Experiment #153

The Ugly Princess Part 5

Two long days of hard travel followed with Sir Doyle leading and Roddie alternately bringing up the rear and scouting ahead.

Galahad either whined or wept at every bounce of the horse for the motion made his wounds burn with pain. His pain seemed more pronounced or at least more vocalized when Roddie was away scouting and Sir Doyle was riding a bit ahead. Lilly suffered all of this with the grace of a true princess. And though Galahad’s cries for sympathy annoyed her, she did not hold them against him. Despite his many failings, she’d become fond of the young noble and knew that the wounds he suffered were because of her. And while he did try for sympathy at every turn he never tried to make her feel guilty, in fact if she tried to apologize he’d so strenuously object that she thought he’d reopen his wounds. And despite his obvious play for the crown she knew him well enough to tell that he cared for her in his own inept way. And although true love seemed out of the question on both sides, she did not doubt that she had found a life long friend.

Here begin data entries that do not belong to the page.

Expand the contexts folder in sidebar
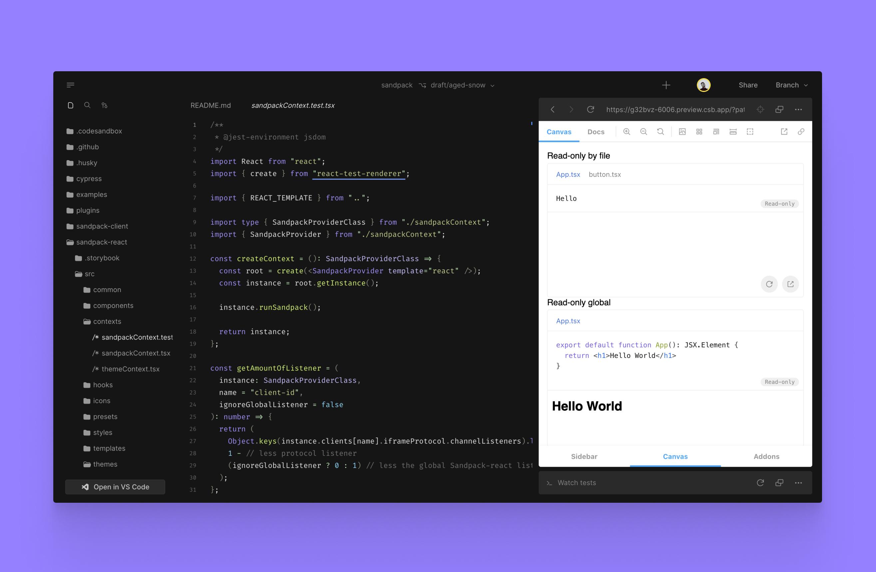 point(107,321)
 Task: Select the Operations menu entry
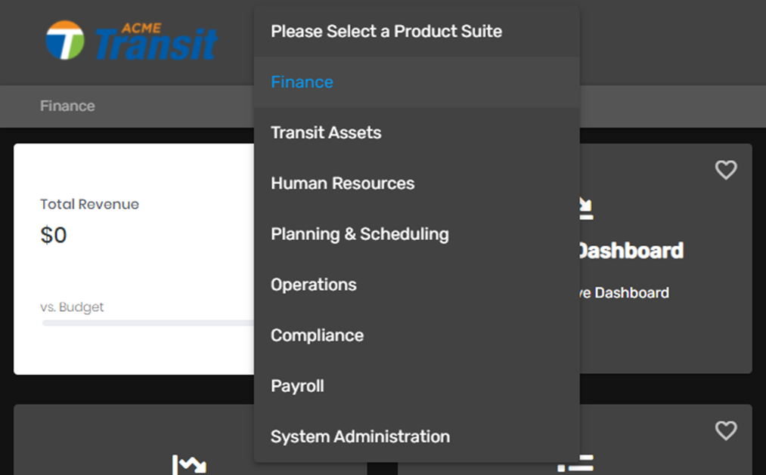pos(314,285)
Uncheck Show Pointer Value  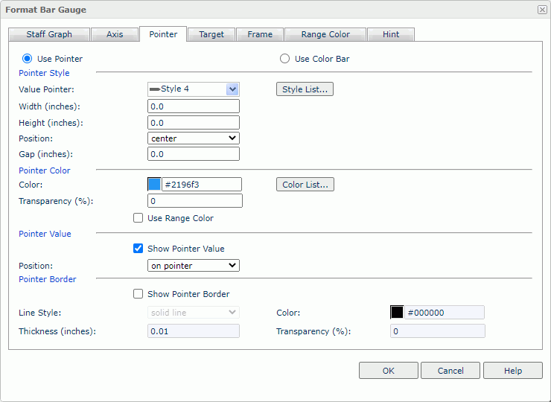[138, 249]
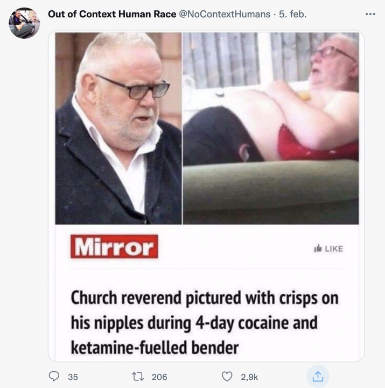View the right photo of shirtless man on sofa
Screen dimensions: 385x388
click(x=271, y=128)
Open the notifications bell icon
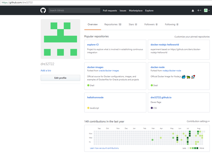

That night, while Lilly changed Galahad’s bandages (For both Sir Doyle and Roddie would no longer have anything to do with that “whimpering fool”) Galahad said, “We’re going the wrong way.”

“Don’t be silly,” Lilly replied. “Sir Doyle knows the way.”

“If he does, he doesn’t seem to be following it.”

“What are you suggesting?”

“That Sir Doyle has far greater love for Lord Trapsfield than for you.”

“Don’t be jealous, Galahad. It doesn’t suite you.”

“Ask him then and see if he doesn’t turn us into prisoners.”

“No, now that we’ve found a friend I will not question his loyalty without cause.”

“But you’ll question mine?”

Galahad turned away from her.

Lilly finished binding his wounds. Then got up and went back to her resting place.


Though she did not doubt Sir Doyle’s loyalty, Galahad’s words gnawed at her, particularly her willingness to question him. Finally she resolved to ask Sir Doyle about their direction, surely there would be a reason for this road.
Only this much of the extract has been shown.